Patterson, Bill; Horwood, Bert
During the 20th century, the involvement of communities in education has deteriorated, and the school and the community have evolved into separate worlds. This chapter describes ways in which a typical high school has increased its interactions with its own community. Those interactions have two dimensions: to bring the community into the school and to bring the school into the community. The first dimension uses community people as a resource. Community people have presented information and instruction in their area of expertise, provided transportation for field trips, and served as volunteer staff for major wilderness trips. An important result of this extensive contact is the development of a body of taxpayers who are accurately informed about and strongly supportive of the school and its programs. Examples of the second dimension include student "work days" that began as fund raising for an extracurricular outdoor program and developed into an essential community service, and an agreement with a local industrial lab in which senior biology students worked with research scientists for 2-5 days. The most serious implication of community involvement is the consequence of having people learn what is happening in school.
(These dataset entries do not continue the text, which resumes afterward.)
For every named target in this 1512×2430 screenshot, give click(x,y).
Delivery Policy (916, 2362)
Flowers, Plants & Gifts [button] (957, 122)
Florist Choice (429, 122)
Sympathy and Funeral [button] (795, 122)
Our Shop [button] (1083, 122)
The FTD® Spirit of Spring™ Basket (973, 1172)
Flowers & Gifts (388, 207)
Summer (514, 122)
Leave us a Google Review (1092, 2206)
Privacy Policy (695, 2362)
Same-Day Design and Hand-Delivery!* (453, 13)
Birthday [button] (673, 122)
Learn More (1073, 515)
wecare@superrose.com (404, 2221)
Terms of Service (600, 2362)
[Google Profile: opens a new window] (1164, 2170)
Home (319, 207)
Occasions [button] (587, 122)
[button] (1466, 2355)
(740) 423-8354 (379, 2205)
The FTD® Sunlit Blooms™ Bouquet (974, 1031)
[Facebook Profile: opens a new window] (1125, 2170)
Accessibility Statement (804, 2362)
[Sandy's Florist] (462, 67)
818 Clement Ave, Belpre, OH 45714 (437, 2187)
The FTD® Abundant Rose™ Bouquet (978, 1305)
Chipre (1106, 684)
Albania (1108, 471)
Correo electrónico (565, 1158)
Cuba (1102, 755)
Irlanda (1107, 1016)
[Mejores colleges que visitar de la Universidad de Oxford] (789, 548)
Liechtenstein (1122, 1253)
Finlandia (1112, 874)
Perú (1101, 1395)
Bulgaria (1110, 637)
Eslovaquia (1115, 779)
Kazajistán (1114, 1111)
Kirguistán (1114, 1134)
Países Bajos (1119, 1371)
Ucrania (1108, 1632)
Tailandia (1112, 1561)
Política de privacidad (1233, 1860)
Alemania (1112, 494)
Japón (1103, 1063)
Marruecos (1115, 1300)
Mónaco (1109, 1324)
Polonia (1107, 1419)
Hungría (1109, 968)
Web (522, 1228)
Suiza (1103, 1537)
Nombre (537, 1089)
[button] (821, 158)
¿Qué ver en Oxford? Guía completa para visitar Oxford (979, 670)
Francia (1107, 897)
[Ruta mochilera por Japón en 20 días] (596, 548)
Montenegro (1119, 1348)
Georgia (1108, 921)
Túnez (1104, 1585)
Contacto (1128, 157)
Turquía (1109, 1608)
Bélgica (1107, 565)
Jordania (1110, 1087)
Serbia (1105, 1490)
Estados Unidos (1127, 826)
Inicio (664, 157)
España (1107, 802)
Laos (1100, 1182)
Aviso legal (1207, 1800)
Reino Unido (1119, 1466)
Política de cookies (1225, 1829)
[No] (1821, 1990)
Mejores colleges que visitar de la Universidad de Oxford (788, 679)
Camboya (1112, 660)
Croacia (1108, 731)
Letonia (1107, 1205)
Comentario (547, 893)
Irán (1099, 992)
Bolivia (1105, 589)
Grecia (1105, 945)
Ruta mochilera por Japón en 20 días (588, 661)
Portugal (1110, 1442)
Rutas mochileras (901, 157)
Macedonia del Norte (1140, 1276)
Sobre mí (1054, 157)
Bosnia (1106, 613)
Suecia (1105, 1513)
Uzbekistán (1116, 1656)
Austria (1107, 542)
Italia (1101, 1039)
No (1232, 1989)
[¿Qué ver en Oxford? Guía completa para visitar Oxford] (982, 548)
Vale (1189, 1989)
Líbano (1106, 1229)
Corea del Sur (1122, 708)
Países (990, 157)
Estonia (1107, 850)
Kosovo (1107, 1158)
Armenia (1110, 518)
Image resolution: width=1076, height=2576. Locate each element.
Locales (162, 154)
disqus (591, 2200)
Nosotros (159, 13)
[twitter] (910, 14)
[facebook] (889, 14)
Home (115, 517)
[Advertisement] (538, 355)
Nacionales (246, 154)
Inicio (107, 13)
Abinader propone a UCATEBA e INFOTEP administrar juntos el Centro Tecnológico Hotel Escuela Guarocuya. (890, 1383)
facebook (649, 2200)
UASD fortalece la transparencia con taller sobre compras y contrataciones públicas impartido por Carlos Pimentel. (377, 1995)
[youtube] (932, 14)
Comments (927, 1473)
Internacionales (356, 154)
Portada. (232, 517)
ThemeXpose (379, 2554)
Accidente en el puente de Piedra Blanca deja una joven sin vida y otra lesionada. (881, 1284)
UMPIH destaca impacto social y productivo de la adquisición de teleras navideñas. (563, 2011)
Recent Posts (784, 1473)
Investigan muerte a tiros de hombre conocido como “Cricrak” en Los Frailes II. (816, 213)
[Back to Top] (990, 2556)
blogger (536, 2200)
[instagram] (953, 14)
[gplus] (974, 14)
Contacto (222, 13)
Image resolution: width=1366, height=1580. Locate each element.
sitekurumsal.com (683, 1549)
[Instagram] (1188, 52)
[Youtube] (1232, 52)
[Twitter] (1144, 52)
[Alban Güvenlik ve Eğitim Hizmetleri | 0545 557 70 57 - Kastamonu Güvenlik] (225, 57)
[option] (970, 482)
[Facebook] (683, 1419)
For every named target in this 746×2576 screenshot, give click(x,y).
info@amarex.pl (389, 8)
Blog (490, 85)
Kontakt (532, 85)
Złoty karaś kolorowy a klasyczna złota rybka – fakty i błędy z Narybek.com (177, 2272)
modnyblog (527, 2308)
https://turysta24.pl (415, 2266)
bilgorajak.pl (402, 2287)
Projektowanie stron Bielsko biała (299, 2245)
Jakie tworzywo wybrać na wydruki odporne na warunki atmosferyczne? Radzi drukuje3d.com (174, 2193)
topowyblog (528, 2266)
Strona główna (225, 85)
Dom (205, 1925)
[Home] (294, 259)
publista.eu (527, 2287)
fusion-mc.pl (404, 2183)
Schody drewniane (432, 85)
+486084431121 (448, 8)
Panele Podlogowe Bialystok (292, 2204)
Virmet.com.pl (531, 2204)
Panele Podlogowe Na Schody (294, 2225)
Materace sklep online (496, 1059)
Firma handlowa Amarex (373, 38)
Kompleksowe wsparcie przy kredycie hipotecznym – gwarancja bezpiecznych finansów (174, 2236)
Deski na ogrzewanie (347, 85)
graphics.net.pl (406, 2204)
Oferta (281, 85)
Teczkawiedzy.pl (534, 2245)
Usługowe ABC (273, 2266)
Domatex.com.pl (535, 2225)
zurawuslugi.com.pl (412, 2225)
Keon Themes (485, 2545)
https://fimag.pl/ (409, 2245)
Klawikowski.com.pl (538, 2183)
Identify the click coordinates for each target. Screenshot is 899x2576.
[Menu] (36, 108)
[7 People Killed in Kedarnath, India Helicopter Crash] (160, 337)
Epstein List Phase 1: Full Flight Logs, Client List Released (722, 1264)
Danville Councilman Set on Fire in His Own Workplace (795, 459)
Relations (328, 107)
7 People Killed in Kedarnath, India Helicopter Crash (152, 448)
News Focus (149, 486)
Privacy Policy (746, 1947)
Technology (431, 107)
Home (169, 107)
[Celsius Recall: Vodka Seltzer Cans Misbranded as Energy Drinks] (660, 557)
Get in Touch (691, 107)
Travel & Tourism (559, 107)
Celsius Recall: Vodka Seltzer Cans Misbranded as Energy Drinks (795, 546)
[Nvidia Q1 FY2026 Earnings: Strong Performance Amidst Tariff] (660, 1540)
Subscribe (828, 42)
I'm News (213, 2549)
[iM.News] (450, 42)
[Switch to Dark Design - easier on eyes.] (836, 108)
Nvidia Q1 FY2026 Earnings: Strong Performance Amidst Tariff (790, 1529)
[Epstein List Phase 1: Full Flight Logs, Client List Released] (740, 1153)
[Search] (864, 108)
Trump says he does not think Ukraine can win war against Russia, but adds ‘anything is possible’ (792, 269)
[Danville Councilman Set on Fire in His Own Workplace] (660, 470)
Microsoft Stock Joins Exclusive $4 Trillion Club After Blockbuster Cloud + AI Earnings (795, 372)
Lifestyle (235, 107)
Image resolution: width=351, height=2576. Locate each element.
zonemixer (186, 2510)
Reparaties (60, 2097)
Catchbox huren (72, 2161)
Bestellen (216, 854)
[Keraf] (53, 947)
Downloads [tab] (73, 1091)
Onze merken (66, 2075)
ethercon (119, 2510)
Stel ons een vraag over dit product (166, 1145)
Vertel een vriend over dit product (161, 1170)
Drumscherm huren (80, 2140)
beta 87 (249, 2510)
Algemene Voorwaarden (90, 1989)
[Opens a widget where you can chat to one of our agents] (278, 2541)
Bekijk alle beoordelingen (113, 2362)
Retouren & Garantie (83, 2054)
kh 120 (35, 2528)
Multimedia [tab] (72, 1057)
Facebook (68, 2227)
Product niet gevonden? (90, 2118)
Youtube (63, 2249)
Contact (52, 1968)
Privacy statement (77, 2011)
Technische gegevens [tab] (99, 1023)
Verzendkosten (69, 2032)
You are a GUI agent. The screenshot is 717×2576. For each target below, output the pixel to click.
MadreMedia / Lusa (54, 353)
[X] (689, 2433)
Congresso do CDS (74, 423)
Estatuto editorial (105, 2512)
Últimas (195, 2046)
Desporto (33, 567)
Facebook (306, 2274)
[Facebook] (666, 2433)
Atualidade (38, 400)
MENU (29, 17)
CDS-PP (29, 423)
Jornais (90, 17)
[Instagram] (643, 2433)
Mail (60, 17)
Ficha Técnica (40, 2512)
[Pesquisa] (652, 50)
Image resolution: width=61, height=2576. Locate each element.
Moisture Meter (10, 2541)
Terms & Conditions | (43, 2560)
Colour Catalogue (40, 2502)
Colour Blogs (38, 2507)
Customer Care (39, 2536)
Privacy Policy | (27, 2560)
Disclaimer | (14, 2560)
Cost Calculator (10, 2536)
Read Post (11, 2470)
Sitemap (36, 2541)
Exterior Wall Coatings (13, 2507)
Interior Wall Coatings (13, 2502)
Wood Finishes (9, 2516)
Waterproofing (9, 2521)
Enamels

If a school seeks allies in the community, it must be prepared to listen to criticism, join in reexamining its curriculum and practices, and act on community values and recommendations. Another difficulty is the lack of teacher education on community involvement, which has been overcome in this case by a stable community-based teaching staff. (SV)
Publication Type: Reports - Descriptive; Opinion Papers
Education Level: N/A
Authoring Institution: N/A
Note: In: Experience and the Curriculum; see RC 020 678.